Dear friends,
I've went to the theater on Friday 21 April 2000 to see "U-571" for the first time. My inital reactions are that it is an excellent film. I went expecting to be impressed, but was blown away by the amount of homework the film crew prepared for the project.
The real star of the movie was the submarine. The realism that was placed into building two full scale sea-going submarines was stupendous. One of the few gripes that I could make is that naval auxiliary that was cast to play the part of German destroyer did not have the right look for warship; but getting a friendly navy to "loan" a warship to make a period movie is a challenge to say the least. You make do with what you have.

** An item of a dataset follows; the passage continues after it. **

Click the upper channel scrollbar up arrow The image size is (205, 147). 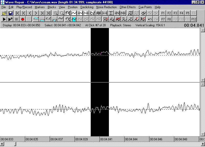[203, 30]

The more obvious problem is with the single engine Luftwaffe fighter operating alone in the mid-Atlantic. A single engine fighter does not have the range to reach the mid-Atlantic from any airstrip that the Germans controlled. Also, a single Kriegsmarine destroyer would not last long with the might of the British Royal Navy hunting it. No German Aircraft Carrier was ever completed, much less sailed to battle. So unlike Roosevelt's reference to Hilton's "Shangri-la" the Germans had no floating airfields. But if they were in the Med....The naval combat is quite plausible, especially the close quarters naval gunnery used to disable the destroyer's communications shack. The underwater knife fight between enemy submarines is amazing, and the depth charge attack truly places the audience "in harms way." You may begin to understand the terror of depth charge attack, and the fate of thousands of German and Allied submariners who perished during WWII.
Only Wolfgang Petersen's masterpiece "Das Boot" is on par with "U-571."
"Crimson Tide" was entertaining, with excellent acting, but the sets are no where near as accurate as those of the two U-boat tales.
See you at the movies,
-Wright Sublette
(Gunner's Mate Guns USN 1987-91)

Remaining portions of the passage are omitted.